» The task
Lines before the one containing "Screen dimensions: 1289x414" are to be skipped; reproduce that line and the rest of the records below exactly.

Stored data entries:
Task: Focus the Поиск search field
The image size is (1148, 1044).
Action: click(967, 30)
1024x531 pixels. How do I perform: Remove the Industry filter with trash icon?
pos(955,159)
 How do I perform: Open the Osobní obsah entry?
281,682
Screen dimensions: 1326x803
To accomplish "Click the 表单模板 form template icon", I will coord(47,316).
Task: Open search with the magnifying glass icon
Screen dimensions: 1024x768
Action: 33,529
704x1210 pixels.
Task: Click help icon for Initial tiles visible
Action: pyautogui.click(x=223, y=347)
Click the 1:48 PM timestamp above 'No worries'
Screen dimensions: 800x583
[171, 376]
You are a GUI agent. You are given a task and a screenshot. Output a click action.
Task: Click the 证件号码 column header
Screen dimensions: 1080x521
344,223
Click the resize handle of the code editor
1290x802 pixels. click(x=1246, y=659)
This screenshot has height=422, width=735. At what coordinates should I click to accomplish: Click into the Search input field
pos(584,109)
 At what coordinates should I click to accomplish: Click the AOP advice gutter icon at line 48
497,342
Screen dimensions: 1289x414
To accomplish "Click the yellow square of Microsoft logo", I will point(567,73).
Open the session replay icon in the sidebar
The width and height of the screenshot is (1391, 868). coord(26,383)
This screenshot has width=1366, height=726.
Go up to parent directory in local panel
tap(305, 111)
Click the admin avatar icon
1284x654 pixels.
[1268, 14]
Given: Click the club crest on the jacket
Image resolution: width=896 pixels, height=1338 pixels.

» Problem solution
Screen dimensions: 1289x414
To accomplish "Click the yellow square of Microsoft logo", I will point(567,73).
Open the session replay icon in the sidebar
The width and height of the screenshot is (1391, 868). coord(26,383)
This screenshot has width=1366, height=726.
Go up to parent directory in local panel
tap(305, 111)
Click the admin avatar icon
1284x654 pixels.
[1268, 14]
Given: Click the club crest on the jacket
Image resolution: width=896 pixels, height=1338 pixels.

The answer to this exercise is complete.